# PROMPT:
Please format the lines of the entries below as a JSON list of strings, one string per line with blank lines left out. Include only the lines between the one containing "Where should I click to: Click the" and the one containing "Action: [x=147, y=71]", inclusive.

Dataset excerpt
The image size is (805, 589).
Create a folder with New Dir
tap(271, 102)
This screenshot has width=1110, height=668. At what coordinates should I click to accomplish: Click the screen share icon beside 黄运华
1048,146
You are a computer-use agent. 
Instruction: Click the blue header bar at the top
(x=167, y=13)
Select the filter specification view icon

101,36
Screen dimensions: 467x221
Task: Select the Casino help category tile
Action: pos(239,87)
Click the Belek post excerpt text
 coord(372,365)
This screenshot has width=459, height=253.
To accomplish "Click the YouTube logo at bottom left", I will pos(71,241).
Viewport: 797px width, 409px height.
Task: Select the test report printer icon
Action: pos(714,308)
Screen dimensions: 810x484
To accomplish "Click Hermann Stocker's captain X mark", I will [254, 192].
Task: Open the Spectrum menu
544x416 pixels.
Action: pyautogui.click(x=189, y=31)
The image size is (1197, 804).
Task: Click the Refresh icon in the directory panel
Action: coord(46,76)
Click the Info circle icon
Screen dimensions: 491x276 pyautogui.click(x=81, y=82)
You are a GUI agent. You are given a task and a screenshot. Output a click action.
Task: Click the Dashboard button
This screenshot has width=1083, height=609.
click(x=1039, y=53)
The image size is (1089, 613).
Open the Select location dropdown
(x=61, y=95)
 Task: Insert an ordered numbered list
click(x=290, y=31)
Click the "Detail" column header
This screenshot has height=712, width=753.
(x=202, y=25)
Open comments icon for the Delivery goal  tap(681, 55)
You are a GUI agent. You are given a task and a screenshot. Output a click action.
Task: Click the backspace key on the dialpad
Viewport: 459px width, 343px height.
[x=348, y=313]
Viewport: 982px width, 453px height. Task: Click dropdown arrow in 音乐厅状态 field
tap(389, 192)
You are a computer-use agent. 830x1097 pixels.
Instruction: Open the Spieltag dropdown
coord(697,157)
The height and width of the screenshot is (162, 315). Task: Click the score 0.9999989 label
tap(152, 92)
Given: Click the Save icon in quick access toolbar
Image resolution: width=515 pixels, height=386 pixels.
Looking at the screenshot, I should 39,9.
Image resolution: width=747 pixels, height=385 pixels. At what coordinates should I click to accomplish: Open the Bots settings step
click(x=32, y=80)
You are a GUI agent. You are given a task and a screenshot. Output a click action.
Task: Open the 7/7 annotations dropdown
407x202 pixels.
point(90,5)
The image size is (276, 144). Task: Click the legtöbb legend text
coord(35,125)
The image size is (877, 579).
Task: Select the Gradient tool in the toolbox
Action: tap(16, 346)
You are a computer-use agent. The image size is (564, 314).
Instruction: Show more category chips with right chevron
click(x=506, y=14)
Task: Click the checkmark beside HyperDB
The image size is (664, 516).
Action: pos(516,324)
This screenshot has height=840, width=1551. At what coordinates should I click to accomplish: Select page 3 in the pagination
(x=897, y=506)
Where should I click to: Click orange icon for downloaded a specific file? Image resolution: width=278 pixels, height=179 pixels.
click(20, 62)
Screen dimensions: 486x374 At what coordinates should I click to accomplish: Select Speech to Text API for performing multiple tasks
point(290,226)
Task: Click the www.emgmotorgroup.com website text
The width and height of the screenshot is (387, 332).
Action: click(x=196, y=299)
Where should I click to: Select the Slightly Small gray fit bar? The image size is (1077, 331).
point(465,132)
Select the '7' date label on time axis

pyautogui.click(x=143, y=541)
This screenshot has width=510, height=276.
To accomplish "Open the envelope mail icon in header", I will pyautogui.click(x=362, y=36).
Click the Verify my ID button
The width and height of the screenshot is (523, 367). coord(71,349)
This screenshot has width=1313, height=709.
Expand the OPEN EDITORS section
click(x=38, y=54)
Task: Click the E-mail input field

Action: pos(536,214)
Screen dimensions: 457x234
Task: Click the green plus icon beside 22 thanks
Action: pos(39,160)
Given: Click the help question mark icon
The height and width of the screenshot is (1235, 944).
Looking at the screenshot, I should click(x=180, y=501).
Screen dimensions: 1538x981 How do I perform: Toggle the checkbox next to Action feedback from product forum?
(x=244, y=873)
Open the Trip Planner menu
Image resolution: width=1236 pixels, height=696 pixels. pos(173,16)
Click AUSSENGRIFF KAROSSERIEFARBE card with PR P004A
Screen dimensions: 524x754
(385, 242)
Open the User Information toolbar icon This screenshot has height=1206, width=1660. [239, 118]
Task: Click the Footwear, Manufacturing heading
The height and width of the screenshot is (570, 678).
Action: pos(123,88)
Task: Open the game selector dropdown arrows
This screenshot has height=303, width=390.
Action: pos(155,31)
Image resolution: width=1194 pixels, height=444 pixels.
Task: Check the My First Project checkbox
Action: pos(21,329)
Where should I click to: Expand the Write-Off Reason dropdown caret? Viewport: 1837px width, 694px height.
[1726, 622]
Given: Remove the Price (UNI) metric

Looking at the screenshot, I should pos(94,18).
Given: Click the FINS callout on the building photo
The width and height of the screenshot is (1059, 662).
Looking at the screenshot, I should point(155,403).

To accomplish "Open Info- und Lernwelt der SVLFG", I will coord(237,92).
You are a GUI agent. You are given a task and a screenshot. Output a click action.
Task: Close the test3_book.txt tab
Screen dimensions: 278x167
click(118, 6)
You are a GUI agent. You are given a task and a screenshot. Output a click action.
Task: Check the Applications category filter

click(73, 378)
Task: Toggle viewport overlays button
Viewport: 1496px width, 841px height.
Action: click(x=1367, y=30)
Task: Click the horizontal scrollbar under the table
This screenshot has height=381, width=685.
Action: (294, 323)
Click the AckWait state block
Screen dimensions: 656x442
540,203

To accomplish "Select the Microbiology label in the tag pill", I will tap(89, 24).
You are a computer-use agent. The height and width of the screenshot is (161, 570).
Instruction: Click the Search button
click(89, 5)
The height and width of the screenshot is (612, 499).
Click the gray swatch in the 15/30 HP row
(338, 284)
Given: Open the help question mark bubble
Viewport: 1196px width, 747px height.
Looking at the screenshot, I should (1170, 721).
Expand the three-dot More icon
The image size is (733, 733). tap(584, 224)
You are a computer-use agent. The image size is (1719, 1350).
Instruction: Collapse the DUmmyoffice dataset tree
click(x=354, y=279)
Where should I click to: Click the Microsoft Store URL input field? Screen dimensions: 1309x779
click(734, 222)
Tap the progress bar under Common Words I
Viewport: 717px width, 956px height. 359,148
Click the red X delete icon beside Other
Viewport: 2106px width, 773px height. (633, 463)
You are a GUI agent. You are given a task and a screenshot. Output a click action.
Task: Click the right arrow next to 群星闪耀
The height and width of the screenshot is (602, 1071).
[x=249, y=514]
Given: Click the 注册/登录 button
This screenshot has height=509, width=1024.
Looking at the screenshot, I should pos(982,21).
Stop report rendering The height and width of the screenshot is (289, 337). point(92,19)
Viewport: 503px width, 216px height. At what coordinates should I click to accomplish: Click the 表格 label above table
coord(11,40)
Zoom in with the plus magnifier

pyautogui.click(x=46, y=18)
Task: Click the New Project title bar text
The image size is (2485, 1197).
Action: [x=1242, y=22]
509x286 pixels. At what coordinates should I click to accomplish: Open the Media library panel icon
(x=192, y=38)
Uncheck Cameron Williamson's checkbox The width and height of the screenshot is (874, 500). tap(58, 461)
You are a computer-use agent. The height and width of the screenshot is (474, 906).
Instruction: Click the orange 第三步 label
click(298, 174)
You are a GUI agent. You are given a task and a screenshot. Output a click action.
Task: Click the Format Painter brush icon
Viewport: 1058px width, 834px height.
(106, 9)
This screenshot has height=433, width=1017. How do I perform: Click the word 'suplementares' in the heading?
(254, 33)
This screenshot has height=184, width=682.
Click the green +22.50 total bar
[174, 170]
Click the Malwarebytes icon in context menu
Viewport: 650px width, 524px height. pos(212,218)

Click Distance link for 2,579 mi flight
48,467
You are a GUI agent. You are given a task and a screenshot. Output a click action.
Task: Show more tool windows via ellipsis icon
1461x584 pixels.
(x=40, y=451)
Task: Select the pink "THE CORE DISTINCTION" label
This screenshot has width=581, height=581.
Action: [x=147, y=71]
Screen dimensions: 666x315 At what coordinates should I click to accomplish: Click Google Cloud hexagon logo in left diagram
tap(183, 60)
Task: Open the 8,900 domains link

# CORRECT RESULT:
[
  "Where should I click to: Click the Microsoft Store URL input field? Screen dimensions: 1309x779",
  "click(734, 222)",
  "Tap the progress bar under Common Words I",
  "Viewport: 717px width, 956px height. 359,148",
  "Click the red X delete icon beside Other",
  "Viewport: 2106px width, 773px height. (633, 463)",
  "You are a GUI agent. You are given a task and a screenshot. Output a click action.",
  "Task: Click the right arrow next to 群星闪耀",
  "The height and width of the screenshot is (602, 1071).",
  "[x=249, y=514]",
  "Given: Click the 注册/登录 button",
  "This screenshot has height=509, width=1024.",
  "Looking at the screenshot, I should pos(982,21).",
  "Stop report rendering The height and width of the screenshot is (289, 337). point(92,19)",
  "Viewport: 503px width, 216px height. At what coordinates should I click to accomplish: Click the 表格 label above table",
  "coord(11,40)",
  "Zoom in with the plus magnifier",
  "pyautogui.click(x=46, y=18)",
  "Task: Click the New Project title bar text",
  "The image size is (2485, 1197).",
  "Action: [x=1242, y=22]",
  "509x286 pixels. At what coordinates should I click to accomplish: Open the Media library panel icon",
  "(x=192, y=38)",
  "Uncheck Cameron Williamson's checkbox The width and height of the screenshot is (874, 500). tap(58, 461)",
  "You are a computer-use agent. The height and width of the screenshot is (474, 906).",
  "Instruction: Click the orange 第三步 label",
  "click(298, 174)",
  "You are a GUI agent. You are given a task and a screenshot. Output a click action.",
  "Task: Click the Format Painter brush icon",
  "Viewport: 1058px width, 834px height.",
  "(106, 9)",
  "This screenshot has height=433, width=1017. How do I perform: Click the word 'suplementares' in the heading?",
  "(254, 33)",
  "This screenshot has height=184, width=682.",
  "Click the green +22.50 total bar",
  "[174, 170]",
  "Click the Malwarebytes icon in context menu",
  "Viewport: 650px width, 524px height. pos(212,218)",
  "Click Distance link for 2,579 mi flight",
  "48,467",
  "You are a GUI agent. You are given a task and a screenshot. Output a click action.",
  "Task: Show more tool windows via ellipsis icon",
  "1461x584 pixels.",
  "(x=40, y=451)",
  "Task: Select the pink \"THE CORE DISTINCTION\" label",
  "This screenshot has width=581, height=581.",
  "Action: [x=147, y=71]"
]